It may be noticed that terms formulate more general principles of mathematics, and they do not call it that very objects of the standard mathematical universe. For example, formulated the principle of allocating the identical mapping but this is always relative to a given set as a set of definitions. A universal identity as a function is not defined in the set-theoretic formulation of mathematics. The lambda calculus in the strict sense is therefore more likely to be seen as a redesign of mathematics, in which the basic objects are understood as universal functions, in contrast to axiomatic set theory, where the basic objects are sets.
Numbers and terms as are initially not part of the pure lambda calculus. Similarly as in set theory, where one can construct numbers and arithmetic alone from the concept of set out, but it is also possible in the lambda calculus to define on the basis of abstraction and application arithmetic. Since each term is understood as a unary function in lambda calculus, an addition should be understood as the function that maps each number that ( digit ) function that returns the value added to each number. (See currying. )

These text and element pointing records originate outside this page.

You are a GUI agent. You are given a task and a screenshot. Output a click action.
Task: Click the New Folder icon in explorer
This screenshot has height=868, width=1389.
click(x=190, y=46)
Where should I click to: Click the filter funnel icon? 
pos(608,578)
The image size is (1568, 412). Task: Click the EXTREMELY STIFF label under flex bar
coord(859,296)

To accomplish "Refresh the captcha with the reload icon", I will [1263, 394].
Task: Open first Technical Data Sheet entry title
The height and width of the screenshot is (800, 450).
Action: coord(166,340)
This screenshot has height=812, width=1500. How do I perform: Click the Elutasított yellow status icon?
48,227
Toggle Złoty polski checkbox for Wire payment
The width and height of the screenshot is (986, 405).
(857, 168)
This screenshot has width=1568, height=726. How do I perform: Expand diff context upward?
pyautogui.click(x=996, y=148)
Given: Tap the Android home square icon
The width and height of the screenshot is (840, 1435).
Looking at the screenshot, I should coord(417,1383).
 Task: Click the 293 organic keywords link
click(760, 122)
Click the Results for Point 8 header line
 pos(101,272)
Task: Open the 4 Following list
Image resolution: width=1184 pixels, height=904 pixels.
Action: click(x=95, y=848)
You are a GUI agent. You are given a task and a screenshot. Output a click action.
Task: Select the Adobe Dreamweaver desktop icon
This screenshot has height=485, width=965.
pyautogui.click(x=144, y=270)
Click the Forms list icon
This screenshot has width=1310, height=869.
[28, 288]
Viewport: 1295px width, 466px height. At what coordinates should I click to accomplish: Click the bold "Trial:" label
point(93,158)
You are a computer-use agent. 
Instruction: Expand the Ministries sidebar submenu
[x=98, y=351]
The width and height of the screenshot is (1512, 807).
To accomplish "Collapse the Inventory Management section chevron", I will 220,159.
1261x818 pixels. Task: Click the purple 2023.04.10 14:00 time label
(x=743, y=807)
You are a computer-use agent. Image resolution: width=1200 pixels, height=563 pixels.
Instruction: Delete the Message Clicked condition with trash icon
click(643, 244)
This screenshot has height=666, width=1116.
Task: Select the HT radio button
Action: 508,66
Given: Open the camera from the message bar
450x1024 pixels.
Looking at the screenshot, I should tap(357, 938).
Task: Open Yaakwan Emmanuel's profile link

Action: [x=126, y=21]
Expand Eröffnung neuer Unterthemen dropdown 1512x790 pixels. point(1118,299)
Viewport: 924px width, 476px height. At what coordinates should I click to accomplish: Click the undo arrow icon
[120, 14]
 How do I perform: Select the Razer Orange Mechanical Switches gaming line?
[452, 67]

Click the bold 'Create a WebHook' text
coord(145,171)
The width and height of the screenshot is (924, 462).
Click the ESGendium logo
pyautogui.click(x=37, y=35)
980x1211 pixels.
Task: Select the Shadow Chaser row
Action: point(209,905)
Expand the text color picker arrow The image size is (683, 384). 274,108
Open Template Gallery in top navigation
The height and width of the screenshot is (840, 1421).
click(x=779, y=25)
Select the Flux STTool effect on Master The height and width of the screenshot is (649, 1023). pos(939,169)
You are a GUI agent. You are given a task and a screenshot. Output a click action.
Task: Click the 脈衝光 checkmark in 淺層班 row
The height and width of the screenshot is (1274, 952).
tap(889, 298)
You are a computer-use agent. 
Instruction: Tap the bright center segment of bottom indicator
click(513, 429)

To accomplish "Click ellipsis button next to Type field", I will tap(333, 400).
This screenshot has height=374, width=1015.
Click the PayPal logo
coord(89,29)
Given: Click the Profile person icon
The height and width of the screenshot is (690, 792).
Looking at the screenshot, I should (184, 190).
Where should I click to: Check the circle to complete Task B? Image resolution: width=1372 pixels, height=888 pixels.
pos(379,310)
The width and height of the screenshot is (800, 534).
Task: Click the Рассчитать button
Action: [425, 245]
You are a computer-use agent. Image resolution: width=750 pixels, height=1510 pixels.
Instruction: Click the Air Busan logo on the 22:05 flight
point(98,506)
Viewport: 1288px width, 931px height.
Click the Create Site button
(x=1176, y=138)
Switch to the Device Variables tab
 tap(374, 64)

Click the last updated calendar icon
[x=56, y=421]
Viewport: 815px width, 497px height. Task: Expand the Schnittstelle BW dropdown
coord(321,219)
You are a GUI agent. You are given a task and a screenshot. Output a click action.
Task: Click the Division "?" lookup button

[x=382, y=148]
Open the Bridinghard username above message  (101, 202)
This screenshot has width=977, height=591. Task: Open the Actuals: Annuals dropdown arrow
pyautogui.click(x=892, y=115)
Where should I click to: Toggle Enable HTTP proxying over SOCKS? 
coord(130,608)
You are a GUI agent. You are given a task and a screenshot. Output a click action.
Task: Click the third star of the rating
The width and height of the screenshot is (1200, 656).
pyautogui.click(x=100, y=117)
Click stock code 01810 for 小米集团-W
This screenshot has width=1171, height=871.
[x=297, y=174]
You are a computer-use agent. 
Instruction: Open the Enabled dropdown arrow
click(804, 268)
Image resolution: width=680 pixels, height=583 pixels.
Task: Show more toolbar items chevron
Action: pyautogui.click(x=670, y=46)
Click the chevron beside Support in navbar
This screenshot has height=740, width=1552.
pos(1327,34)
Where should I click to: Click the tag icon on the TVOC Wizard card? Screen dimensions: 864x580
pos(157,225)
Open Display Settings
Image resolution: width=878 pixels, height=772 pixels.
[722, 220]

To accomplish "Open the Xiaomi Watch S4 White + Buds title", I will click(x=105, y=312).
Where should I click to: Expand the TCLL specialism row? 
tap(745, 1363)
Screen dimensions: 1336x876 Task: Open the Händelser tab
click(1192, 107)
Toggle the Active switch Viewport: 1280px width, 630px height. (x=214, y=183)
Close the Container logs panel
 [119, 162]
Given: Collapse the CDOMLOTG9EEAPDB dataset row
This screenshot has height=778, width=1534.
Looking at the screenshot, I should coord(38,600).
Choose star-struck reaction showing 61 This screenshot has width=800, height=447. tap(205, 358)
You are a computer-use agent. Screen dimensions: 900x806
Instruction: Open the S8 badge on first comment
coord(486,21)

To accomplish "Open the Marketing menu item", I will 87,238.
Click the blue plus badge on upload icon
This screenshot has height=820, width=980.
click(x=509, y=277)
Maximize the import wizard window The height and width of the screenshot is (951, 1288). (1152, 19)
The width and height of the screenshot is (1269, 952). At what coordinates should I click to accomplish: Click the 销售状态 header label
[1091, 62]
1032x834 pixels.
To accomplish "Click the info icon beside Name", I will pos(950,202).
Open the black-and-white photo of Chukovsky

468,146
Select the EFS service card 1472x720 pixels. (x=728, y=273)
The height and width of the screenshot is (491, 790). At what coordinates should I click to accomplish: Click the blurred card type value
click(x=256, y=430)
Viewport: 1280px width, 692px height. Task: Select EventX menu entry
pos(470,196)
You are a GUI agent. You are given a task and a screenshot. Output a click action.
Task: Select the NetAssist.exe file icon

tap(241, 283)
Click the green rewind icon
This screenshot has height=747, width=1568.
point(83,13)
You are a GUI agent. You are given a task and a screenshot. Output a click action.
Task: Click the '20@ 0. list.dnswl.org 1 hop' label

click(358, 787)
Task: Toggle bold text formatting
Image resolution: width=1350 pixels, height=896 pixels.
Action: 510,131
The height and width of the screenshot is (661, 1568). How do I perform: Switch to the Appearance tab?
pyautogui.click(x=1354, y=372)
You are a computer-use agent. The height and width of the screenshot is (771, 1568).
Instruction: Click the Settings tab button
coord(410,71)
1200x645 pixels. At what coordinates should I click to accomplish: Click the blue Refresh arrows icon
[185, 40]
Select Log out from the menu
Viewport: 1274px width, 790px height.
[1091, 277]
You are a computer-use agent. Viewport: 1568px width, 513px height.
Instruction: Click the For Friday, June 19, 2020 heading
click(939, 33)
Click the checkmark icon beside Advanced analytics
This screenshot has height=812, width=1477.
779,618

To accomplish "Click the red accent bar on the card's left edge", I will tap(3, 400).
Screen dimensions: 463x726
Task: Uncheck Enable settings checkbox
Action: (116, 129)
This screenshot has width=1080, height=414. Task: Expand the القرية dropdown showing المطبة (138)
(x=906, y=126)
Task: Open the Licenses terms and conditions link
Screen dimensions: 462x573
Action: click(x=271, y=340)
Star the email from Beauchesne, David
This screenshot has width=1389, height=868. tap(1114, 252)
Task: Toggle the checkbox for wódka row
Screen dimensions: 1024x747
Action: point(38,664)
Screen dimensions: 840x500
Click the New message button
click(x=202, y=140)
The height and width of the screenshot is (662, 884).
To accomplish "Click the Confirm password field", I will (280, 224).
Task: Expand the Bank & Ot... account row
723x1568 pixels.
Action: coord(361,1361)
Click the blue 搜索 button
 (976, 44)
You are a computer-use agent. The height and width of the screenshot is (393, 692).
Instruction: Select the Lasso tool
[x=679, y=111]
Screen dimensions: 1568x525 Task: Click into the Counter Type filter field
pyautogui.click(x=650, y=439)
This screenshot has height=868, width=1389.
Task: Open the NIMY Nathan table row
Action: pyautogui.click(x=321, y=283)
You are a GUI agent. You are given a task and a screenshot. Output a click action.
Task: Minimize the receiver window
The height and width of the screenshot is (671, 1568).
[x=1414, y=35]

Lambda terms without free variables are also called combinators. The combinatorial logic ( or combinator calculus ) can be seen as an alternative approach to the lambda calculus.
Formal definition
In its most basic, yet complete Form are in the lambda calculus three types of terms (T) here in Backus- Naur Form:
T :: = a ( variable ) | ( TT ) (Application) | λa.T (lambda, also called abstraction)
Where a is an arbitrary symbol from a least countably infinite set of variables, symbols ( short variables) is. For practical purposes, the lambda calculus is usually expanded by another variety of terms, the constant symbols.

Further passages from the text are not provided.